Liebe S.,
Erich Fromm, das Bild mit dem Bücherregal im Zimmer meiner großen Schwester, das Licht in ihrem Zimmer, das anders war als das Licht in meinem Zimmer.
So habe ich „Die Kunst des Liebens“, „Haben oder Sein“ damals auf Italienisch in die Hand bekommen: jetzt lese ich die Titeln seiner weiteren Veröffentlichung und sofort weiß ich, es wird eine Fromm-Welle geben, sofort, in meinem Leben. Danke für die Inspiration.
Dir zuzuhören ist ein Genuß. Eine ständige Überraschung. Ich versuche nur dein Sprüdeln immer mal wieder zu bändigen, nicht weil es mir überflüssig vorkommt oder sich falsch anhört. Ich möchte es verlangsamen, aufnehmen, genießen, nichts verpassen. Ich lerne von Dir. Meine Vorstellung von „Lernen“ ähnelt deiner mit dem „Spiegeln“, glaube ich. Es ist eine Begegnung. Ein sich nicht-aneinandervorbei bewegen.

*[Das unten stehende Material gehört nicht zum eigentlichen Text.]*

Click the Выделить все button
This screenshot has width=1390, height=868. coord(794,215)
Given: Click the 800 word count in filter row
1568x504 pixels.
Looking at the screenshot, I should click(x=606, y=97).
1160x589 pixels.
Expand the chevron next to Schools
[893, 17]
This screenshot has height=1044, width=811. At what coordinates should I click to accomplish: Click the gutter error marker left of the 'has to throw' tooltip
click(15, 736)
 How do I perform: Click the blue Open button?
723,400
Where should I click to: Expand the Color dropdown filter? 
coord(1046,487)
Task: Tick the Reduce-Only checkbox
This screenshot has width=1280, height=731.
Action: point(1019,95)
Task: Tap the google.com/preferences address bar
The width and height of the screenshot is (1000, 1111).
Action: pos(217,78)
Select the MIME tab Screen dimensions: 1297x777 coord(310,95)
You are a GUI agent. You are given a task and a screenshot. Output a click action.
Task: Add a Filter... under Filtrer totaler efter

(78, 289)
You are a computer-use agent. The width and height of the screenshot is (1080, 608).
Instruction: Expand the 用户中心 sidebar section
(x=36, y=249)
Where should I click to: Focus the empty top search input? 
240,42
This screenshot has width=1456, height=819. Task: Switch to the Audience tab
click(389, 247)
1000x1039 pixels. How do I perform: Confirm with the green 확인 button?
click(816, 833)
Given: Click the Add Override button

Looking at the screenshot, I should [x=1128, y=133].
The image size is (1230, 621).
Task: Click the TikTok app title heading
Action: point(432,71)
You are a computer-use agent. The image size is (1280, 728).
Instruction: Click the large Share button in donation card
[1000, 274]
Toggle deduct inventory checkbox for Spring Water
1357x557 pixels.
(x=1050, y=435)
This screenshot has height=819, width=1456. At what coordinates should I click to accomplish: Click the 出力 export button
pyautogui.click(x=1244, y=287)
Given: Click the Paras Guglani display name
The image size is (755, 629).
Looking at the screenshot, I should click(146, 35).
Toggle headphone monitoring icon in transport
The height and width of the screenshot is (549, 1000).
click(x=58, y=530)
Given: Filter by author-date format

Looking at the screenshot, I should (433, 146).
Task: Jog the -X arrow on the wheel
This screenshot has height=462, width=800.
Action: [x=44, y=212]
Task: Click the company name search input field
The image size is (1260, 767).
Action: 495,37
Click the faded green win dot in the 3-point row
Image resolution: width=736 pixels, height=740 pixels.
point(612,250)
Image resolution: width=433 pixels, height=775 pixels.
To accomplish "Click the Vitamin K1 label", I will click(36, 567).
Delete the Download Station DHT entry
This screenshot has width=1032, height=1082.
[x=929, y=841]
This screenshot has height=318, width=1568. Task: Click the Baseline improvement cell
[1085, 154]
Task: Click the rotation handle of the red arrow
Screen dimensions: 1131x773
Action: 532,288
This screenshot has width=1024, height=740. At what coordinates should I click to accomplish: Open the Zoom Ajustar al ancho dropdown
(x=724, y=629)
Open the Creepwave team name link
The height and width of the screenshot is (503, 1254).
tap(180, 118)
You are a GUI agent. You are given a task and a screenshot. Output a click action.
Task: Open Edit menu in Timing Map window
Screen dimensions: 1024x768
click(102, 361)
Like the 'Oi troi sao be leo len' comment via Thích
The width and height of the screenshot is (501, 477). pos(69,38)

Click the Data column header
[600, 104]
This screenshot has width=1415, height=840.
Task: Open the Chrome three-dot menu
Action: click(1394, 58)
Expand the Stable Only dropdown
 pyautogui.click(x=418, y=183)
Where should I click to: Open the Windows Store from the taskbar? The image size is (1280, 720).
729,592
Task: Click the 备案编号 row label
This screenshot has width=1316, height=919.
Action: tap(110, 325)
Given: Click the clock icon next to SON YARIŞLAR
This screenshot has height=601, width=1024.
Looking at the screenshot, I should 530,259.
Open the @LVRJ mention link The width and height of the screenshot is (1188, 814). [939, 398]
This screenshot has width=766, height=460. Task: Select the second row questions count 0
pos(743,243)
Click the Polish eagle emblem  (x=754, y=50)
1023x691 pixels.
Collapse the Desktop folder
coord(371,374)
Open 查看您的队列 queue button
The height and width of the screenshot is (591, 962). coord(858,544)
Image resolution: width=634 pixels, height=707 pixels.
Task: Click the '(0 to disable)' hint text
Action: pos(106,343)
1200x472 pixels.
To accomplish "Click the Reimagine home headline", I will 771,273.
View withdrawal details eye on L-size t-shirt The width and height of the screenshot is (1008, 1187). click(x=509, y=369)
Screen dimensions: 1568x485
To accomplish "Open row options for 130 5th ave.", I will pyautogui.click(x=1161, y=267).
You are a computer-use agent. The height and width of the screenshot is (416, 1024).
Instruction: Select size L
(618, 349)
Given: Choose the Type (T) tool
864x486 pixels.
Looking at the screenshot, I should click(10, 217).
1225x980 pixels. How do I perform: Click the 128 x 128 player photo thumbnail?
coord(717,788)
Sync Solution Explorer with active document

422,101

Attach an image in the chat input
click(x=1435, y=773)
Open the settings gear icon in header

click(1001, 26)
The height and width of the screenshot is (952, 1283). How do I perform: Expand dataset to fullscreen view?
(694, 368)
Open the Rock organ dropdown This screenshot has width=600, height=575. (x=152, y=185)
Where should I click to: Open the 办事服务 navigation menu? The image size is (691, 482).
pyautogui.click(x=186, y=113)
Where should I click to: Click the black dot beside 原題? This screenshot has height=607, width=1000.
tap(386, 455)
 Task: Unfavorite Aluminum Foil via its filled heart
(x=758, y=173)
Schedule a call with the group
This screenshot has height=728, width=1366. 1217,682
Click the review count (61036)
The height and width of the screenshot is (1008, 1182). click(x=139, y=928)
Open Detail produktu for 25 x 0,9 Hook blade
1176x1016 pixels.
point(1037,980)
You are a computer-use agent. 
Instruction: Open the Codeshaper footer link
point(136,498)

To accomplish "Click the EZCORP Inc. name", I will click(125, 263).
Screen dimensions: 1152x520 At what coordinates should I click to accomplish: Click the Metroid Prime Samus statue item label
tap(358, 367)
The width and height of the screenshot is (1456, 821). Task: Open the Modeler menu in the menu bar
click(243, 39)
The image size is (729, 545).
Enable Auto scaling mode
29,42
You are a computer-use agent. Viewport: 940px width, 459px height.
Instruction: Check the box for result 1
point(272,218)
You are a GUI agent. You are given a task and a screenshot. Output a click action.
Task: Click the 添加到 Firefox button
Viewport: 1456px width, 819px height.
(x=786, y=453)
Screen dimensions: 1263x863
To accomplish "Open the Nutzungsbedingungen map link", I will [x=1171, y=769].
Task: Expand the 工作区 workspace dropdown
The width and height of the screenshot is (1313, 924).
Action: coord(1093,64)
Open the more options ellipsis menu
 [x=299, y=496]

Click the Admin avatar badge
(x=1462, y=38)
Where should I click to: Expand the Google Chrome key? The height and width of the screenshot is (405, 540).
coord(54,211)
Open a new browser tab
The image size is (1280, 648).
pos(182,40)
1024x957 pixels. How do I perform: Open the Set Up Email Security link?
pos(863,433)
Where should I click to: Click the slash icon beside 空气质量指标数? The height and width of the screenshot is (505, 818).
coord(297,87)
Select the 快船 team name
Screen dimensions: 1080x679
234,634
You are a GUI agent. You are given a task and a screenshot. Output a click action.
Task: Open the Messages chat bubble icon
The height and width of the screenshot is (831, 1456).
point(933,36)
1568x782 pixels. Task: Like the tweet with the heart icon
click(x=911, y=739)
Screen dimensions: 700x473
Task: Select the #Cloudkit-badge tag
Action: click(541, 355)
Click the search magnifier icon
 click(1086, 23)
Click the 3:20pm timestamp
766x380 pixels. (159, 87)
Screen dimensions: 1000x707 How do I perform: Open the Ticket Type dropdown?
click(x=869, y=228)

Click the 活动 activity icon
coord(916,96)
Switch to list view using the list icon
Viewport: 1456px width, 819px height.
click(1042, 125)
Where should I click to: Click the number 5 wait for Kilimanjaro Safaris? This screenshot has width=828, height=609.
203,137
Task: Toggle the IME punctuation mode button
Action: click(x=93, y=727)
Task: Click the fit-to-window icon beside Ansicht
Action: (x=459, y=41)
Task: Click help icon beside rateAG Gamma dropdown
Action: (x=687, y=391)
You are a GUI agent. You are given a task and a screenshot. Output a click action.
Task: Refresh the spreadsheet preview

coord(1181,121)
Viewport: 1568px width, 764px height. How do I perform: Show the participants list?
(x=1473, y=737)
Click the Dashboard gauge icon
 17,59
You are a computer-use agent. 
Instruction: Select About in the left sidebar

Wir sind im Dialog. Ein Dialog ist ein Thema, dass alle Themen in sich sammeln kann. Einen Raum und einen Rahmen bieten. Orientierung. Eine Landschaft, wo wir unsere Themen einbetten können. So wie eine riesen Märklin Eisenbahn. Oder wie diese Krippenspiele in Italien, die über mehrere Räume sich erstrecken. Mit Hügeln und Bächern und Menschen und Schafen und Sternenhimmel und Licheter und und und. Oder eine Szenografie für ein Theaterstück. Wir bewegen und darin und schauen es gemeinsan vom Außen. Ich bin gespannt, etwas über das dritte Ohr zu lesen. Für mich ist es ein drittes Auge immer mehr nötig. Ich brauche es, um Abstand zu gewinnen, mich dem Sog zu entziehen, mich wieder zu begegnen. Lass uns Peripatetikerinnen werden.
Gestern abend habe ich prompt bei meinen Nussfreunden gegessen.
Begehren und Carolin Emcke. Das passt zusammen.
M.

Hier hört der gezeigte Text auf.